Crude oil prices experienced an upswing on Tuesday, benefiting from increasing expectations of additional stimulus measures in China, the world’s largest crude importer. Positive comments from OPEC regarding future demand also contributed to the market’s bullish sentiment.
At 09:20 ET (13:20 GMT), U.S. crude futures were trading 0.9% higher at $73.59 per barrel, while the Brent contract saw a 0.7% climb to $78.24.
China’s People’s Bank revealed that new bank loans in June surpassed expectations, reflecting Beijing’s efforts to boost demand after three years of COVID-19 restrictions.
In a bid to support the property sector, China’s central bank extended some policies from a November rescue package until the end of 2024. Traders are now expecting further stimulus measures to revive the world’s second-largest economy, which is struggling to recover from the impact of the COVID-19 pandemic.
These developments have reinforced the market’s positive trajectory following the supply reductions announced by leading exporters Saudi Arabia and Russia for August last week.

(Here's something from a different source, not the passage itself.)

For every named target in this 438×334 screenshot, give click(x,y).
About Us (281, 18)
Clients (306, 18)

OPEC Optimistic about Demand:
Haitham Al Ghais, the Secretary General of OPEC, stated on Tuesday that global demand for all types of energy is projected to increase by 23% through 2045. He emphasized the need for innovative solutions, including carbon capture utilization and storage, hydrogen projects, and the establishment of a circular carbon economy, which received endorsement from the G20.
Potential Pressure from U.S. CPI:
In the United States, the largest energy consumer globally, the power grid operator in Texas predicted a new round of record-breaking electricity usage as residents contend with a summer heatwave.

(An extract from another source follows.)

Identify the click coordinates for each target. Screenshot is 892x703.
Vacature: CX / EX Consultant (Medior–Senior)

The focus this week, however, will be on the release of the latest inflation figures in the U.S., which could impact the thinking of Federal Reserve officials prior to the upcoming policy-setting meeting later this month.

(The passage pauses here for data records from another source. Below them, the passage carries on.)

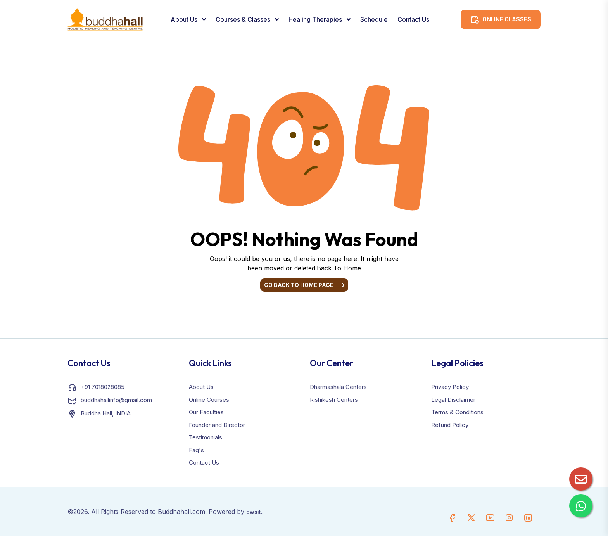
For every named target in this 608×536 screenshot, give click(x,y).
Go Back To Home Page (298, 285)
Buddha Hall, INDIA (106, 413)
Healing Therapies (316, 19)
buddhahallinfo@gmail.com (116, 400)
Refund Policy (449, 425)
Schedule (374, 19)
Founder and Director (217, 425)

“This is significant for the markets, as it will shape expectations regarding monetary policy from the U.S. Fed in the coming months. A reading above the year-on-year consensus (3.1%) would likely exert pressure on risk assets,” noted analysts at ING in a statement.
Comments made by several Federal Reserve officials on Monday raised speculations that the central bank may be nearing the end of its rate-hiking cycle, leading to a two-month low for the U.S. dollar. A weaker dollar typically makes crude oil more affordable for holders of other currencies and often stimulates oil demand.
Later today, the Energy Information Administration will publish the short-term energy outlook, along with industry data from the American Petroleum Institute, which will provide further details about U.S. crude inventories.